火怨 下: 北の耀星アテルイ
火怨 下: 北の耀星アテルイ / 感想・レビュー
さつき
下巻に入っても阿弖流為の快進撃は続き、ここからどうやって史実に着地させるんだろうと興味津々で読みました。そして予想外の展開に心揺さぶられました。長く続く戦いは、社会への影響も計り知れない。ずっと戦い続けることは次の世代にとってどうなのか。子供たちや、その裔に寄せる阿弖流為の思いに心打たれます。
2018/11/03
りー
下巻の最初、蝦夷TOP たちの(まさかの)都見物で田村麻呂と対面。「お互い戦場ではファイトだゼ!!」と別れてから4年後、田村麻呂が副将として多賀城へ赴任。朝廷は平安京への遷都を進める一方で10万の兵を多賀へ送り込んできた。1度は山岳に砦を築き、撃退した蝦夷軍。朝廷軍はついに田村麻呂を制夷大将軍に据えた。この時点で、20年近くが経過。蝦夷側は戦による国の疲弊を怖れ、阿弖流為は自らをスケープゴートとすることに。そして、あの結末。嗚呼。
2018/04/29
tetsu
★5 大きな歴史の流れの中で時代はヒーローを求める。阿弖流為がまさにその人で、敵方の将軍、坂上田村麻呂も阿弖流為を引き立て助ける役割をはたすことになる。 志を貫いた阿弖流為は信頼と行動力で多くの仲間を集め、その短い生涯の中で最後まで戦に負けることはなかった。 スケールの大きな読みごたえのある歴史小説。
2013/02/13
藤枝梅安
高橋さんの作品は読み応えがある。 しかし、どうしても気になるのが、「笑い」の描写。 「皆は爆笑した。」とか「腹を抱えた。」など、大げさな表現が多い。 「竜の柩」では「笑い転げた。」の多用が気になった。 これは好みの問題だろうが、高橋さんの本を読むときには、 これからも「笑い」に悩まされることを覚悟しなければならない。
2009/08/22
印度 洋一郎
下巻は、阿弖流為と坂上田村麻呂の直接対決!なのだが、戦闘というよりも、互いの手を読み合う知略の対決だったのは意外。

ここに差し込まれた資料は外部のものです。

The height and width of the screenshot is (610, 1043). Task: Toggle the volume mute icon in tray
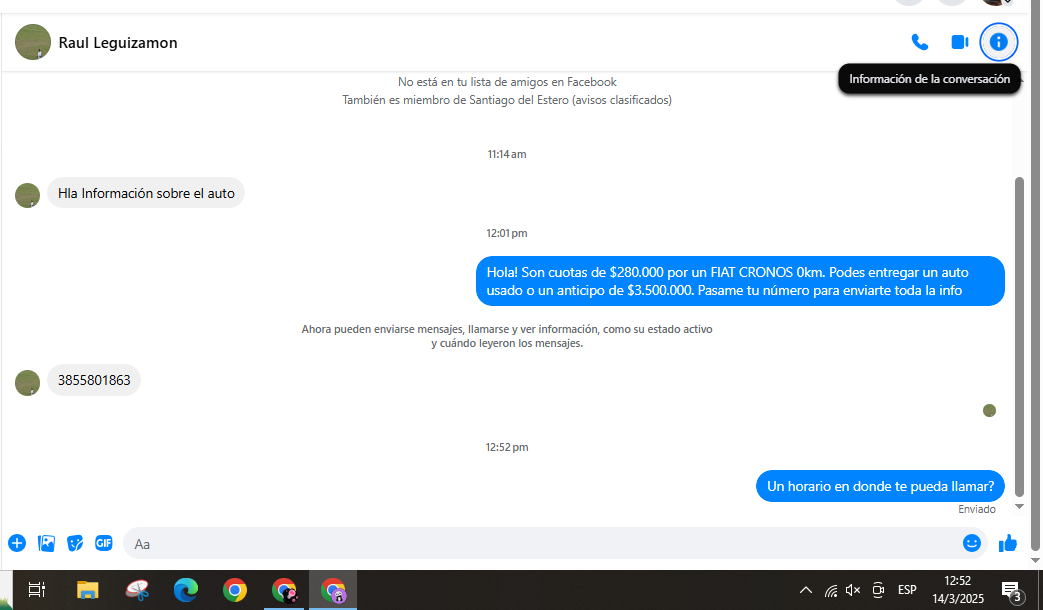point(853,590)
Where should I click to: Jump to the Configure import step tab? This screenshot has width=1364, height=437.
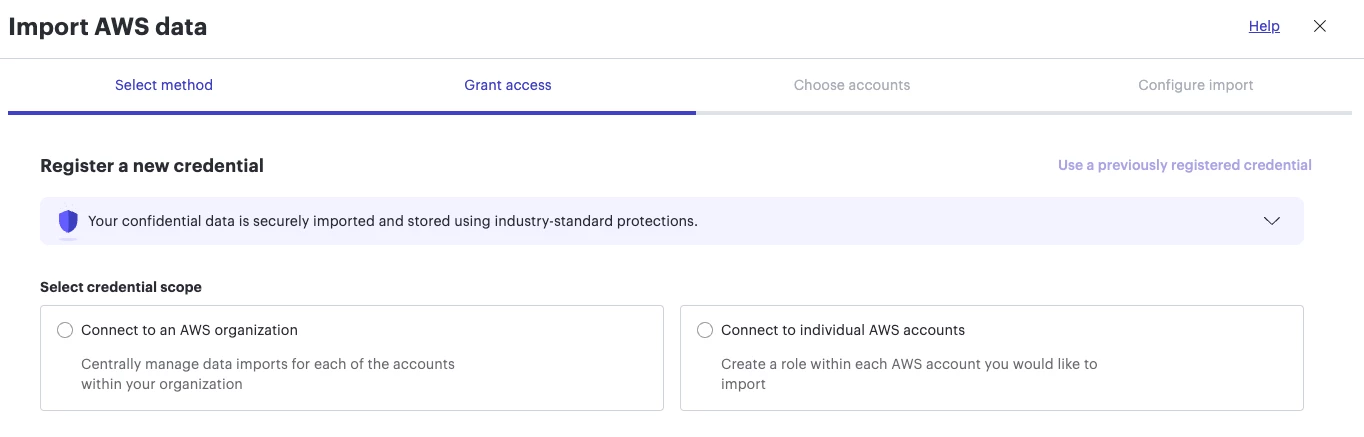(1196, 85)
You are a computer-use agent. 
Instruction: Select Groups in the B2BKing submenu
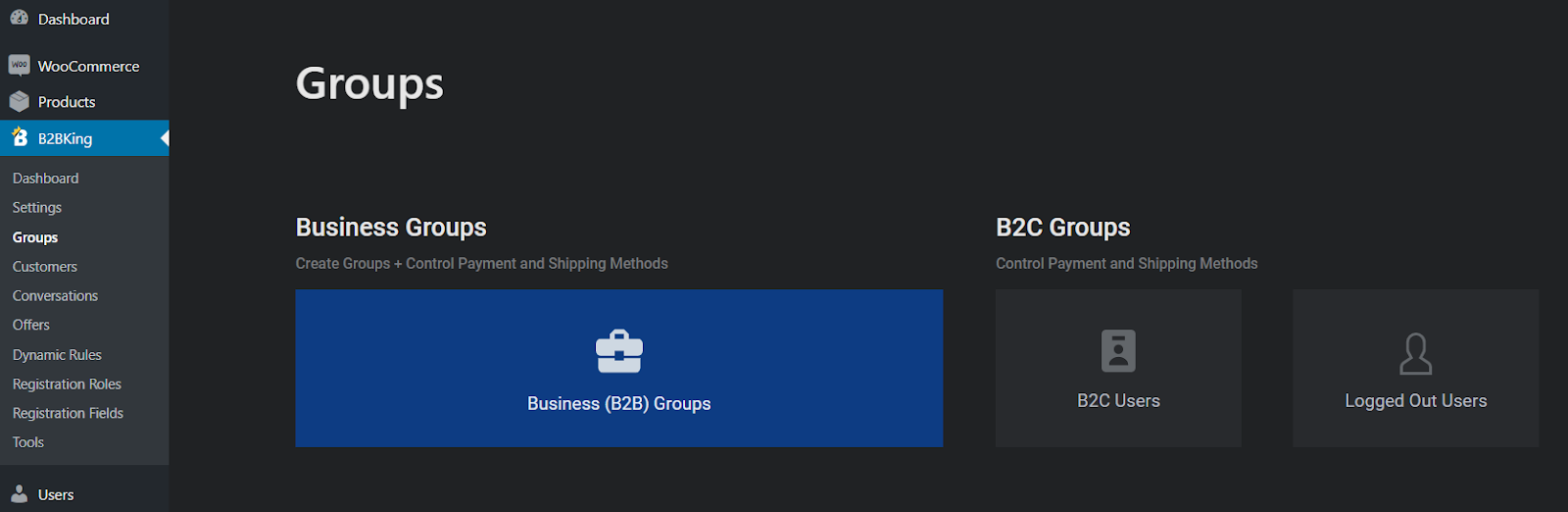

田村麻呂は何とか紛争を回避して、陸奥を朝廷支配下に入れるべく腐心し、阿弖流為はそれに抗いつつも、終わりのない戦いの前途に気づいていく。幾ら戦闘で勝っても、戦略的には蝦夷には未来の展望が拓けない。そこで阿弖流為はある奇策を打つ。結末は歴史の通りだが、その裏には蝦夷の未来を見据えた深謀があり、田村麻呂もその心に応える。正に漢と漢との熱い物語。歴史の記録が少ない故、小説として描くことの出来た作品だ。